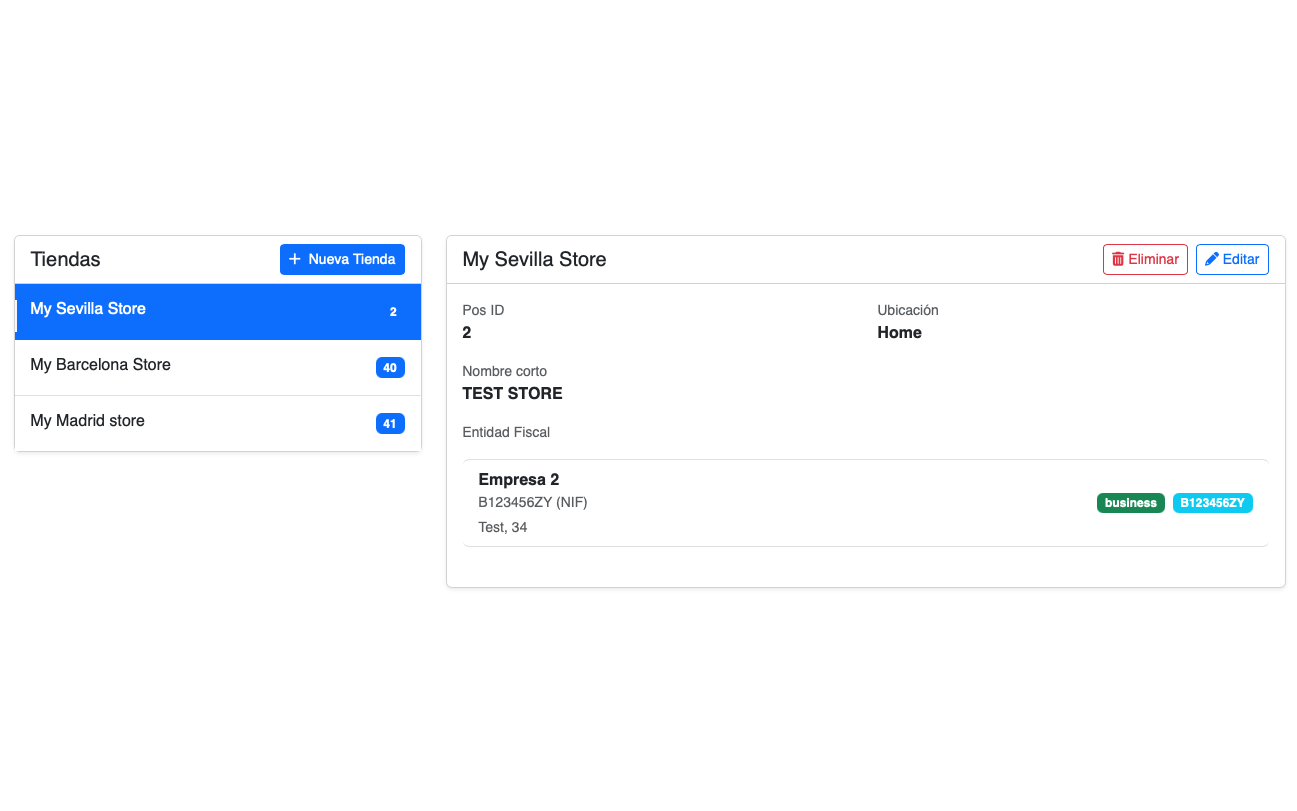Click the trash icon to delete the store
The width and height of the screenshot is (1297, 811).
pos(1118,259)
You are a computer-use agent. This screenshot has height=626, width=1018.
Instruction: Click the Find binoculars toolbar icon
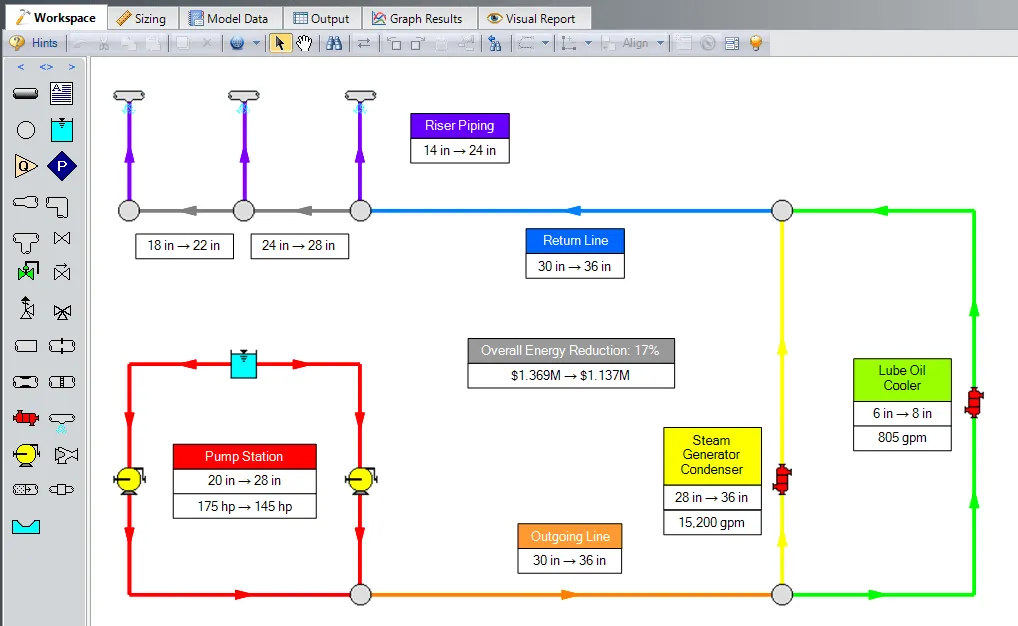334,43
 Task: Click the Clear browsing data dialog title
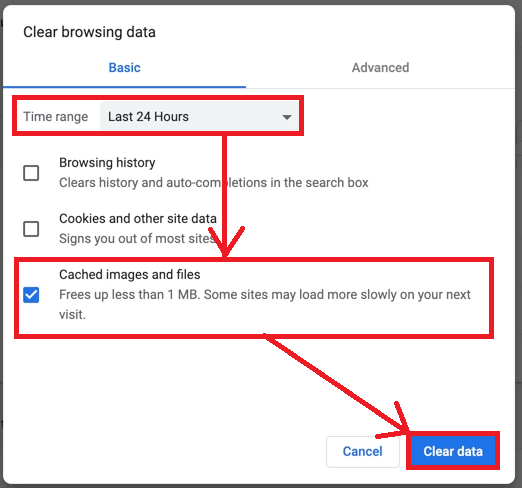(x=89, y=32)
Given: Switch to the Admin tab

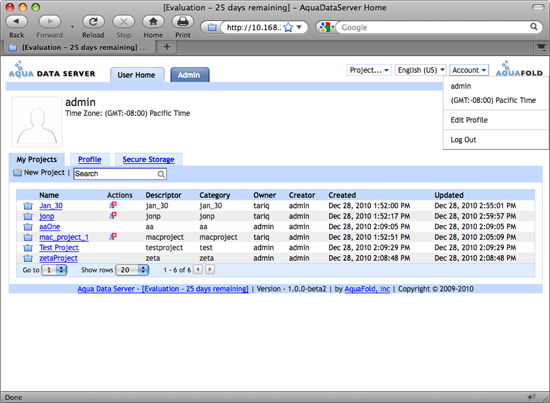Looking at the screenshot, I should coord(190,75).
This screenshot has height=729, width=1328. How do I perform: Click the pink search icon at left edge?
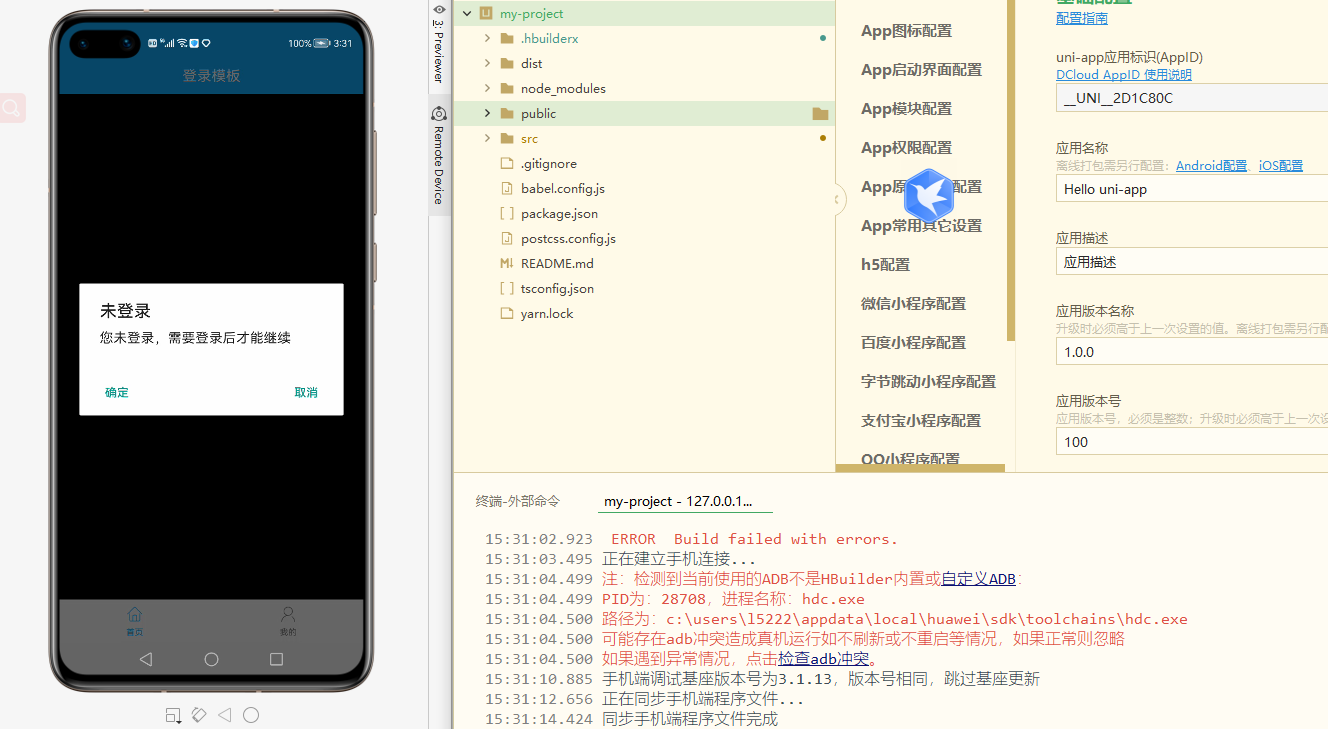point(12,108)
# # # # # # #
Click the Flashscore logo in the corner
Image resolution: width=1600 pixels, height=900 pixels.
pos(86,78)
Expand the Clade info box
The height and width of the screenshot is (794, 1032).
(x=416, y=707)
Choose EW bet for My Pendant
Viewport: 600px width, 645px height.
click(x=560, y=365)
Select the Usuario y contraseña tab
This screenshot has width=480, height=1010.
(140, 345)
# # # # # # #
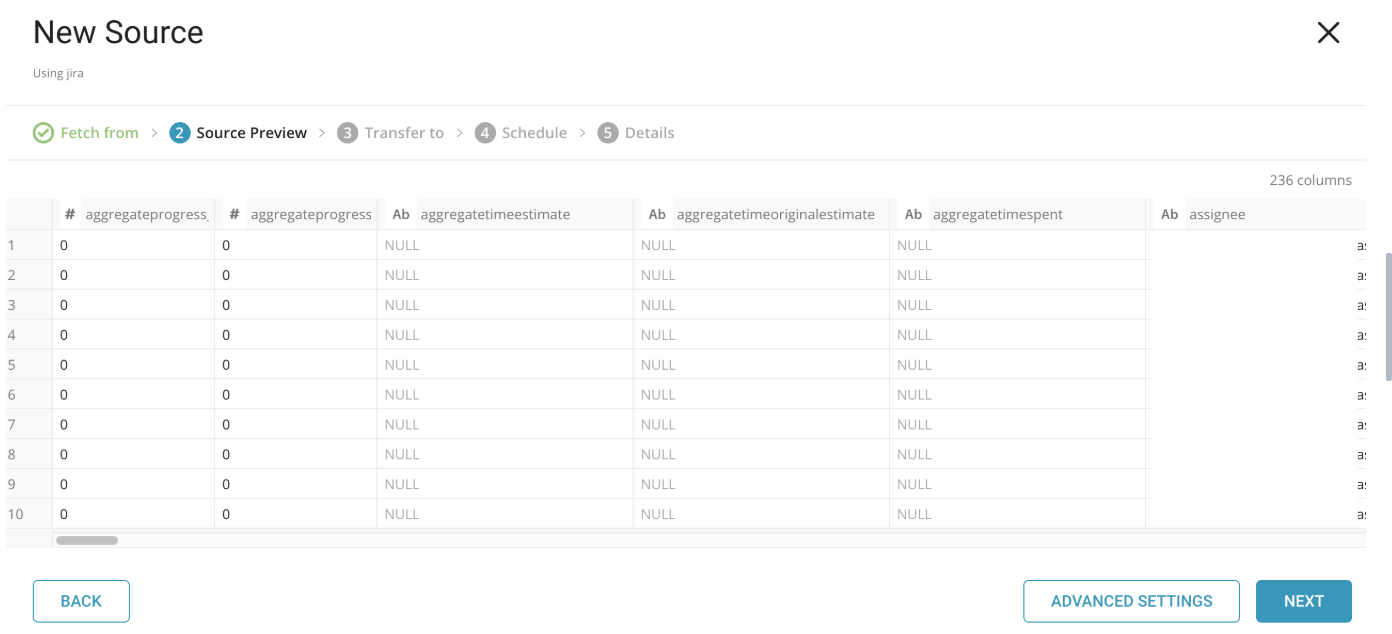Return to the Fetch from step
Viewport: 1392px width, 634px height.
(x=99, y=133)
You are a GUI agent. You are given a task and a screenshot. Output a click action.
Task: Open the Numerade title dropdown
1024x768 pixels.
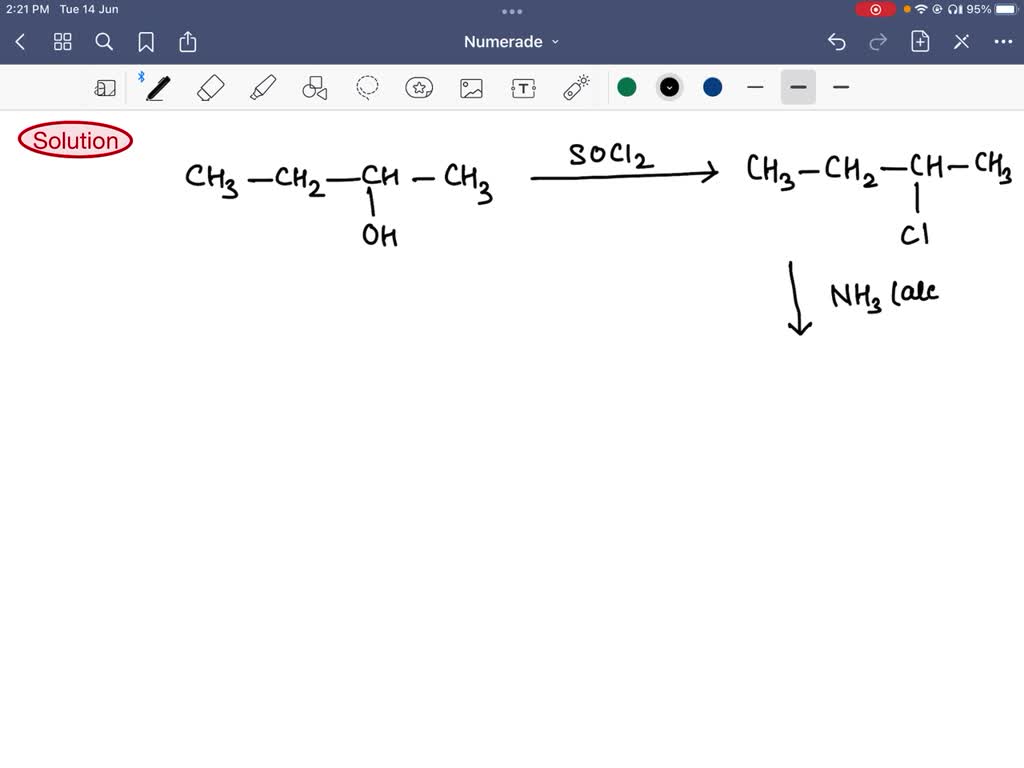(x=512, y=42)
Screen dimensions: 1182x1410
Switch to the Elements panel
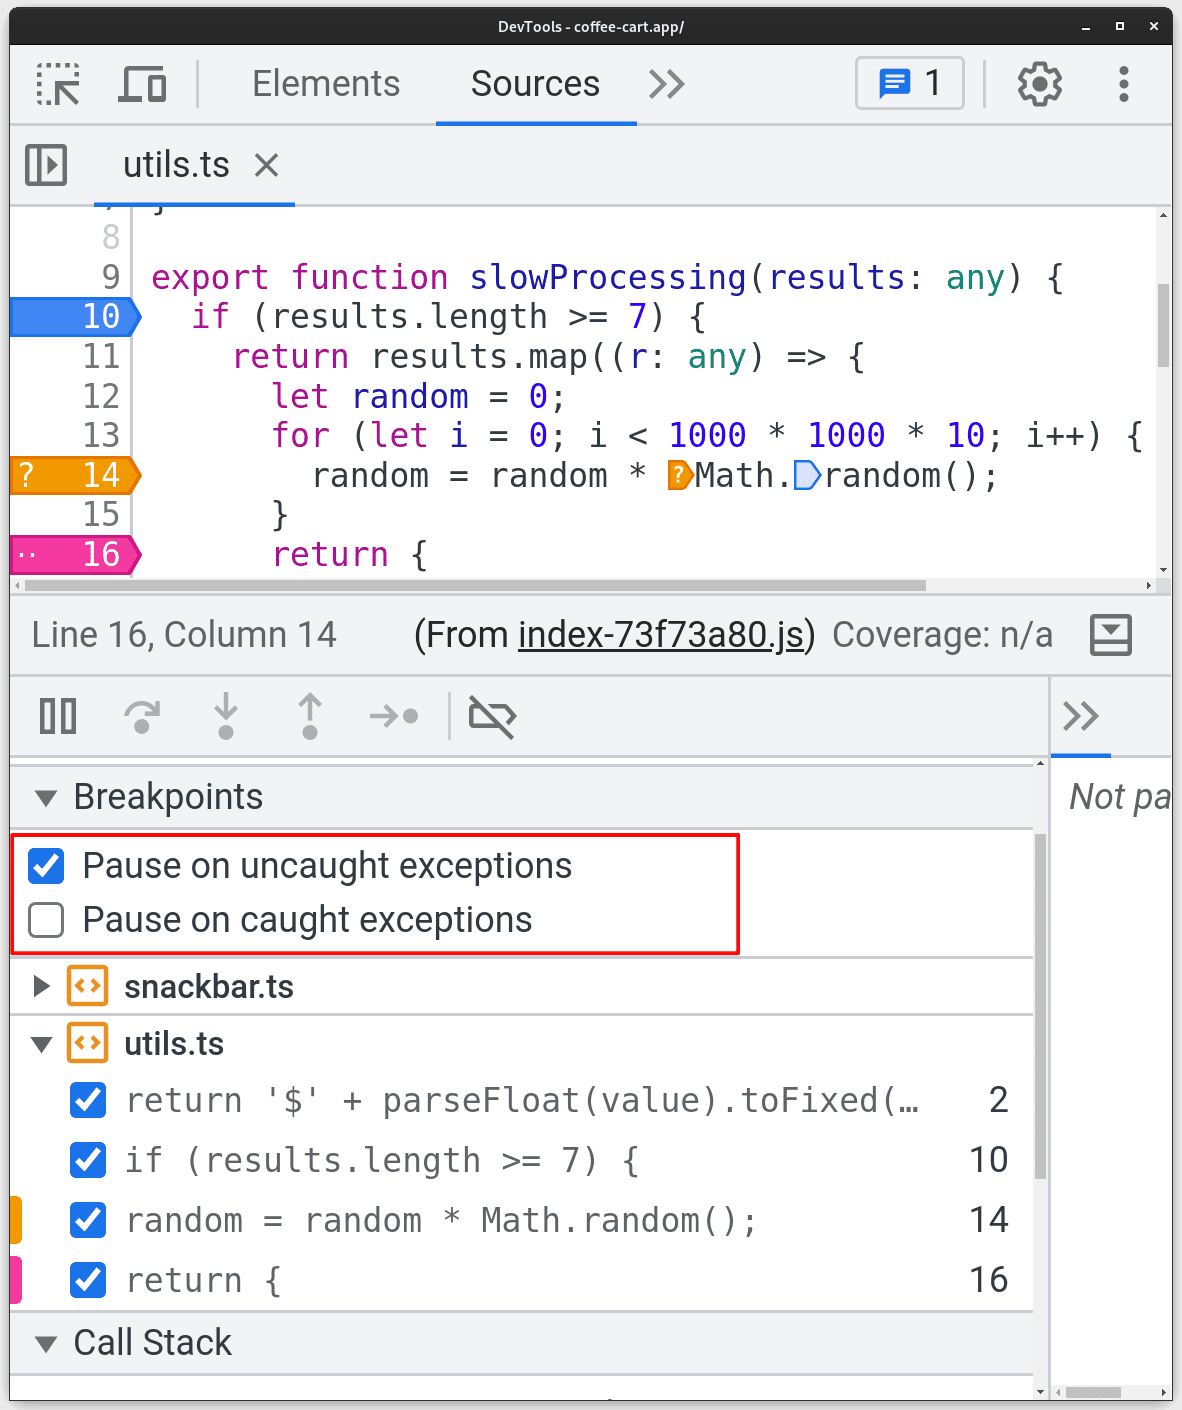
# # # # # # #
▶ [Task brief]
Exact copy, no pictures. Write out the lines in the entries above, starting with the line with "1024x768 pixels." and going on through the line with "Switch to the Elements panel", keeping both.

▶ [Expected answer]
1024x768 pixels.
(x=512, y=42)
Screen dimensions: 1182x1410
Switch to the Elements panel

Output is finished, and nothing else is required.